Why I cannot love Caran D’Ache Luminance

Working with Caran D’Ache Luminance

I bet you weren’t expecting this. And I guess many of you will hate me for writing this blog post. But I cannot love caran d’ache luminance as much as I would have liked. And believe me, I tried to like them, I so much wanted to like them.

I don’t mean that they are rubbish or that they don’t do the job. Quite the contrary, they are high quality colored pencils (the price tag proves that) but I just cannot love them as much as I would have liked. 

Let me explain. 

Color pencils in general can be either soft wax-based (like prismacolor) or hard oil-based (like polychromos). You can check by the way my previous post polychromos vs prismacolor. Luminance pencils are super soft wax-based (wax is used to bind the pigment) and as such they come with many advantages but also with disadvantages. 

Color variety 

The biggest set of prismacolor pencils comes in 150 colors. The biggest set of polychromos in 120. And the biggest set of luminance comes in just 76 colors. But this is not a disadvantage for me personally. 76 colors are more than enough to create any color through layering. Besides, I am the weird minimalist artist who works with a handful of tools.

Texture

Like most wax-based pencils they create a lot of texture. So much that I find it impossible not to blend, even though (if you have been following me for a while you already know) I HATE blending. 

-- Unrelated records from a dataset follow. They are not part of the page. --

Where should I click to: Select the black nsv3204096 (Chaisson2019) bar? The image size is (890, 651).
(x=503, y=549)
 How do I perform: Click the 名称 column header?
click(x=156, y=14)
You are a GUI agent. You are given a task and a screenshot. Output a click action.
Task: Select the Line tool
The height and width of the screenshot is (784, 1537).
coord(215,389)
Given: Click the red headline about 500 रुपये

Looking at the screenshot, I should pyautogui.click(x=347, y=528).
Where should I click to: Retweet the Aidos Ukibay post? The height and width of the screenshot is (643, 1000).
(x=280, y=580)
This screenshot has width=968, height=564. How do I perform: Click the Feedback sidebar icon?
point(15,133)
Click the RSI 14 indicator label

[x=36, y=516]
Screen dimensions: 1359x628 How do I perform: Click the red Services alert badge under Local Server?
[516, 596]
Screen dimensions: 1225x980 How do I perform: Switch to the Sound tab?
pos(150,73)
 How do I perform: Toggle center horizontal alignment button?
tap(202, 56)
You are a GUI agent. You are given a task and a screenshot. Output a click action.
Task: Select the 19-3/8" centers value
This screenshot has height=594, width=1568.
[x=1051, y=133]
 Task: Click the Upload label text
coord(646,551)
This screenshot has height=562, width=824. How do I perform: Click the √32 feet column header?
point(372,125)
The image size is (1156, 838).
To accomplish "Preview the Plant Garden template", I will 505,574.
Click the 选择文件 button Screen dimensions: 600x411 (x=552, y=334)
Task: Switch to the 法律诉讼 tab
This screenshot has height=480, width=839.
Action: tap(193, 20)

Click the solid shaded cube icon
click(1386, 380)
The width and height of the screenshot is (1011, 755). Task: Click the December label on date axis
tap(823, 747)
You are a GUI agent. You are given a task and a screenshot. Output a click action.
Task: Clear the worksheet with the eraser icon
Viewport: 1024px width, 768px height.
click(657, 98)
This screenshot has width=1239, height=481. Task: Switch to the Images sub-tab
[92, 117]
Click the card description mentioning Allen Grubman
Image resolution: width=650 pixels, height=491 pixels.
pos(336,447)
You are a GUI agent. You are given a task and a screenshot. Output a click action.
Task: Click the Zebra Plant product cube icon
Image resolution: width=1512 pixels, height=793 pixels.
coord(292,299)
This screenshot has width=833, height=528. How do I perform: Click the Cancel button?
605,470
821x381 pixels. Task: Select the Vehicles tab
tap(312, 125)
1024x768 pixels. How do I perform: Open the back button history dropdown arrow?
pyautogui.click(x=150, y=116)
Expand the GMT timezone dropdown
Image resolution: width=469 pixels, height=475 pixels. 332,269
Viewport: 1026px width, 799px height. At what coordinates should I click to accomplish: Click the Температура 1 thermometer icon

Luminance creates a lot of texture
Luminance creates a lot of texture

Color payoff

Being soft, wax-based, they deliver an insane amount of pigment, they are super bright and opaque. In fact they are so crazy bright that even a single layer is thick and I find it quite difficult to add a soft layer of color. When I work with other pencils, I find it easy to manipulate the color and apply a soft layer. With luminance I find that the layer is thick no matter how softly I press the pencil. 

Luminance chart
Luminance chart

Layering 

With hard pencils I can layer as many colors as I want. With other wax based pencils I can layer 4-5 colors before the paper cannot hold any more pigment. With luminance it is the same… if not worse. Possibly because they deliver a good amount of pigment with a single stroke, the paper cannot hold any more after a while. 

Blending 

We have come to that again… I hate blending, I have always hated blending. As I mentioned multiple times before, all these details I worked hard for, blended and gone… no, thank you very much. But, with luminance I found it impossible not to blend. And the funny thing is that I really loved the effect! So, I might keep experimenting with the pencils in the future, I feel there is more to be explored. 

Lightfastness 

Luminance are supposed to be the most lightfast pencils out there. Lightfastness is generally how long it takes for the pigment to fade over time. The more lightfast a pencil is, the most difficult it is to fade. Lightfastness is important, consider an artwork hanging on a wall, you don’t want it fading over time, do you? Anyways, luminance have the greatest lightfastness score ever recorded, although I need to add that in all the (not too many to be honest) years I have been drawing, I never noticed any of my artworks fading over time. (Although I must add that I take good care of them, spraying with fixative and such) 

Pencils per page 

This is a quality of my own invention, nobody seems to care about it! It means how quickly a pencil is used up. With faber-castell polychromos I need about 1 pencil to fill an entire A4 page leaving no gaps, and sharpening it regularly. With prismacolor I need 2 pencils. With luminance I need about one and a half. 

Sharpening

Generally it has been said that soft pencils tend to break more often when sharpened, compared to hard ones. For me, this is not true. Generally I have no issues whatsoever with pencils breaking when sharpened. And the same goes for luminance. Oddly enough, in a couple of pencils the wooden case kept breaking when sharpened. Let’s call it a coincidence for now. Also the diameter of the wooden case is bigger than most pencils, be warned-they cannot be sharpened with a normal sharpener. 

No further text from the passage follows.